ETC is developing a project in Myanmar called Golden City, which is being built on land leased from the Myanmar army. PHOTO: CEDAR STRATEGIC

SINGAPORE (REUTERS) - The Singapore Exchange on Friday (Feb 26) issued a list of queries to developer Emerging Towns & Cities (ETC) over its project in Myanmar after a rights group critisised the company for doing business with the military.

ETC is among companies being called out by activists over ties to the Myamar military, which seized power from the elected government in a Feb 1 coup, sparking widespread protests in the country and international condemnation.

Singapore is the biggest source of foreign investment into Myanmar, according to the governments of both countries.

Singapore-headquartered payments firm Coda told Reuters on Friday it had deactivated military-linked telecom operator Mytel from its portfolio of payment channels.

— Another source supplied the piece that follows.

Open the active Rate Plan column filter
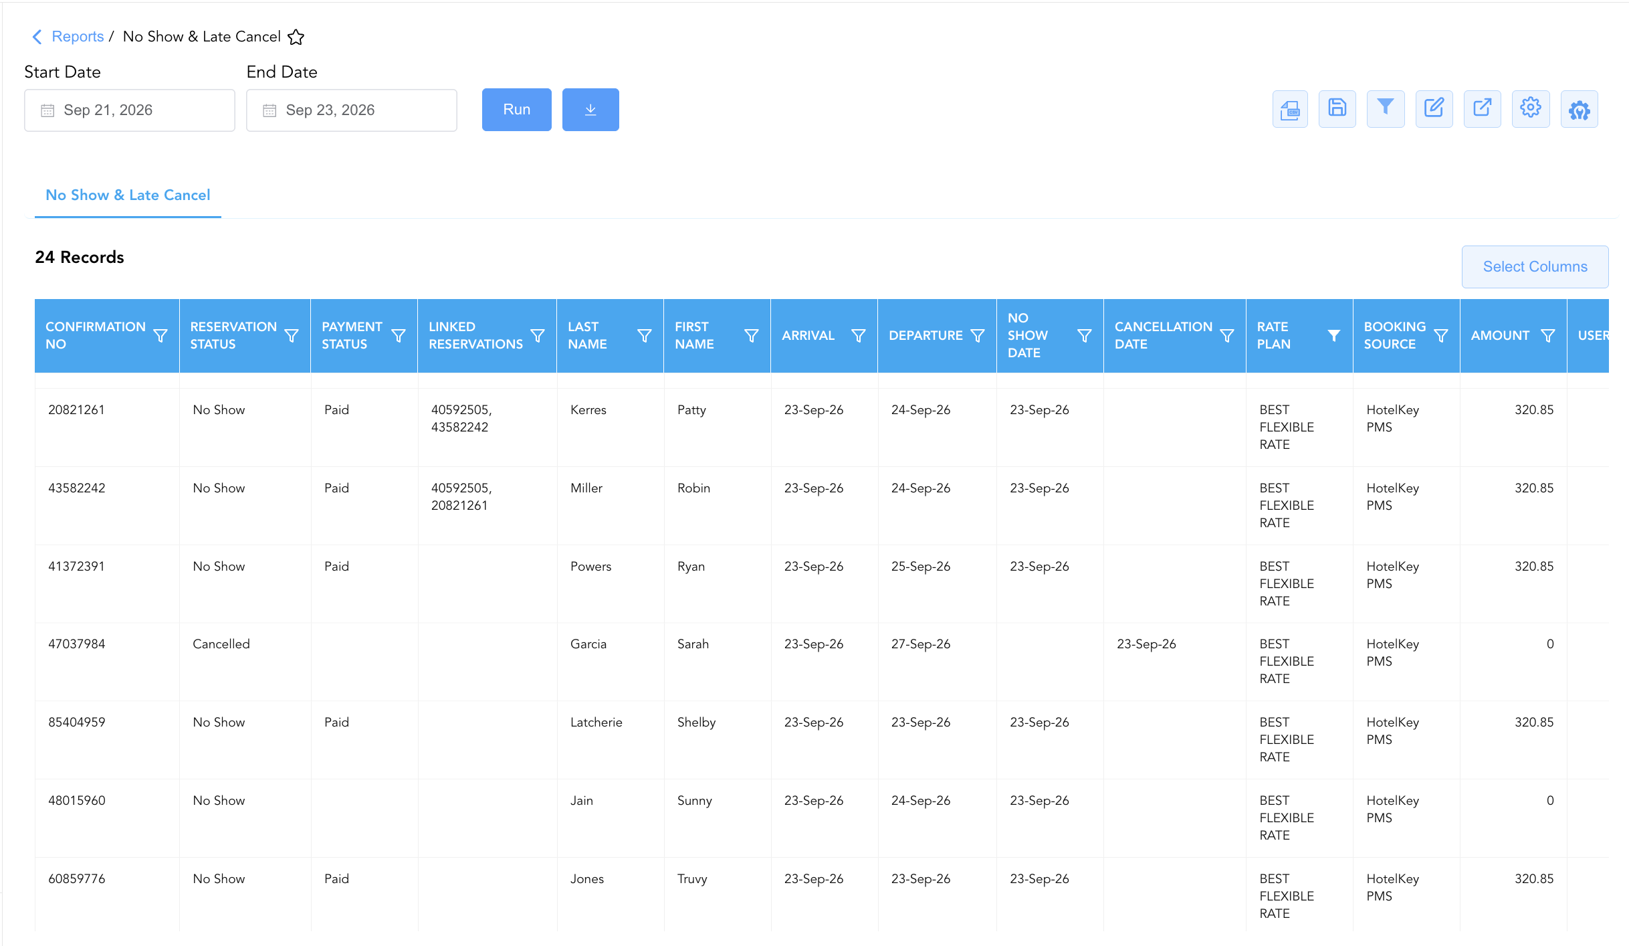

This means that Mytel customers cannot make purchases using Coda's services.

ETC is developing a commercial and residential project in Myanmar called Golden City, which is being built on land leased from the Myanmar army.

The development has a total tenure of 70 years, including extensions, after which the entire project transfers to the lessor - the army's office of the quartermaster general, according to ETC's annual report.

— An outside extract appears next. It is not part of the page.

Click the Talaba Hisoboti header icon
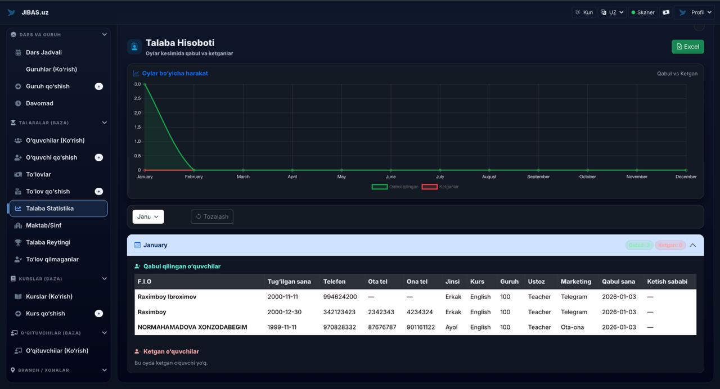This screenshot has width=720, height=389. click(x=134, y=47)
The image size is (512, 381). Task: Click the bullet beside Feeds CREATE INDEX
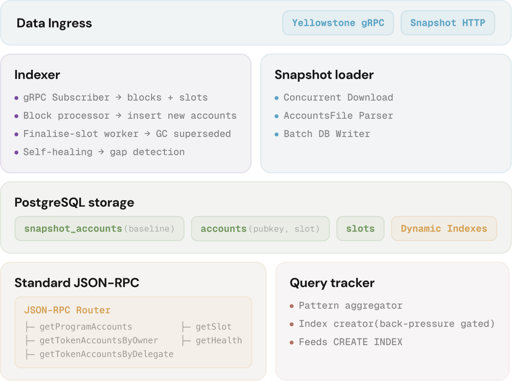(x=292, y=342)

ETC, through a subsidiary, paid US$24.9 million (S$33 million) for a 49 per cent stake in Golden City.

Trading in ETC shares, which are listed on SGX's Catalist platform for smaller companies, were halted through Friday.

The stock closed Thursday at S$0.034.

The company did not respond to a request for comment.

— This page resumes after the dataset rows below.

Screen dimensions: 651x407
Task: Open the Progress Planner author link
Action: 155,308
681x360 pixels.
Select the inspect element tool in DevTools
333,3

In its report, rights group Justice for Myanmar said Golden City "channels millions of dollars" to the army.

SGX's queries include requiring ETC to elaborate on its fundraising efforts, status updates and details of the Golden City project by March 1.

The SGX also told ETC to put on hold a proposed placement exercise and other fundraising activities until it provides clarity on issues raised by the report.